It is because of those people that things, as Eliot says, are not so ill with you and me.

I have been feeling battered and flattened lately, as everything goes on in the same gaudy carnival of uncertainty and constant fret. The feeling has been with me for a while, and I read somewhere that this is what happens, about six months in to a crisis. There was the hope, at the beginning, that this thing might be finite. It might have a beginning, a middle, and an end. There would be a last line, a definitive stopping point, so that we could all look back and sigh and say, ‘Well, I don’t quite know how we got through that.’ People would smile and swap absurdities – remember the time we all thought we were going to run out of loo paper? – and welcome each other back to the normal daily routine.

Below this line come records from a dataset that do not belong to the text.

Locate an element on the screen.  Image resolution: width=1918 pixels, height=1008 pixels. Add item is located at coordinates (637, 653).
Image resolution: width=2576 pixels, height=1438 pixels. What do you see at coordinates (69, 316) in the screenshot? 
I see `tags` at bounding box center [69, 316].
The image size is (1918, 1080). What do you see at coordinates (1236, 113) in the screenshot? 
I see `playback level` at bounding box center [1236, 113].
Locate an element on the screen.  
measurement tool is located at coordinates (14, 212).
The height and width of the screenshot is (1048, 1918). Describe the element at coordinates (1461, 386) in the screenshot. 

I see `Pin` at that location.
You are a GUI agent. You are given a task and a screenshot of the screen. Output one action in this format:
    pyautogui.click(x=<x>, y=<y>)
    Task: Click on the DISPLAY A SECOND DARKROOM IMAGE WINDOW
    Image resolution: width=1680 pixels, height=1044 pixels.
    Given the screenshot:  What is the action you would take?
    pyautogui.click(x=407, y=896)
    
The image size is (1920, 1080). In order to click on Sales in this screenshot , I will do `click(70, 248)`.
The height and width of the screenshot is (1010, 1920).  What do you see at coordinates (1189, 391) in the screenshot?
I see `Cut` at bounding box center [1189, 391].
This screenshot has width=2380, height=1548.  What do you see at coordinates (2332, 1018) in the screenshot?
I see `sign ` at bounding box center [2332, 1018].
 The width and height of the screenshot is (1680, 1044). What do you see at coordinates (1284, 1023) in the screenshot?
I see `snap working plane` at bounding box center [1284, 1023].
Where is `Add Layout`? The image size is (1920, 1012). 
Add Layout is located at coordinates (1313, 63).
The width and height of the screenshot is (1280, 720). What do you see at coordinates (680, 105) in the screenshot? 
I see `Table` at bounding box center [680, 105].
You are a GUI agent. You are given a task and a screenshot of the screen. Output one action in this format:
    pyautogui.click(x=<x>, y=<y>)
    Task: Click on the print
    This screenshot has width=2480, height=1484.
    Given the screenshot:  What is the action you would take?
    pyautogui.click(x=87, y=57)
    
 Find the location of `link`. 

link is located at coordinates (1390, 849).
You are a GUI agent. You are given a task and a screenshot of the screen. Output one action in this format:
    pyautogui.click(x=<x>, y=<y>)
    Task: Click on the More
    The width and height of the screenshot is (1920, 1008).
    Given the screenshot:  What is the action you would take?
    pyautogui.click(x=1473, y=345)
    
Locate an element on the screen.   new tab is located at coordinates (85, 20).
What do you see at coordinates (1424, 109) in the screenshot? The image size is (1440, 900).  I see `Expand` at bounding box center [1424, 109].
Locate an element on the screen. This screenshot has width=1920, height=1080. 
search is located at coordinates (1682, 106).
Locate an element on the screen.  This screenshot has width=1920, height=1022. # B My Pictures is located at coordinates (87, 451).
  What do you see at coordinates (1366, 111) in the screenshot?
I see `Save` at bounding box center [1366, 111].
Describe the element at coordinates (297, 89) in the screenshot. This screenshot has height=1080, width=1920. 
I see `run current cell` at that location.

And then there is the dawning realisation that this is not a novel. There is no great last line. There are no boats against the current, borne ceaselessly into the past. Nobody quite knows where the end is, or even if there will be an end. I think that is hard, even for the most sturdy souls. 

So I feel worn thin, and then I miss my mare, and I miss my stepfather, and I think of my mum, as the anniversary of her death looms ahead of me. I have stern talks with myself about gratitude and going a day at a time and summoning up the good old Blitz spirit. And some days I can do that pretty well, and some days I can’t. 

That’s when the kindness of strangers comes like a balm, like a lifebelt bobbing across a stormy sea. There is something so light and bright in it, but there is also something as strong as steel hawsers. That kindness is what holds all of us together and keeps us going and makes us remember what is important. 

Someone you will never meet sends you a song, and the world steadies on its axis, and everything, for a moment, makes sense again. Your heart expands and your shoulders come down and you breathe; you remember what is good, and fine, and true. And that is all it takes, for you to find the spirit to fight another day.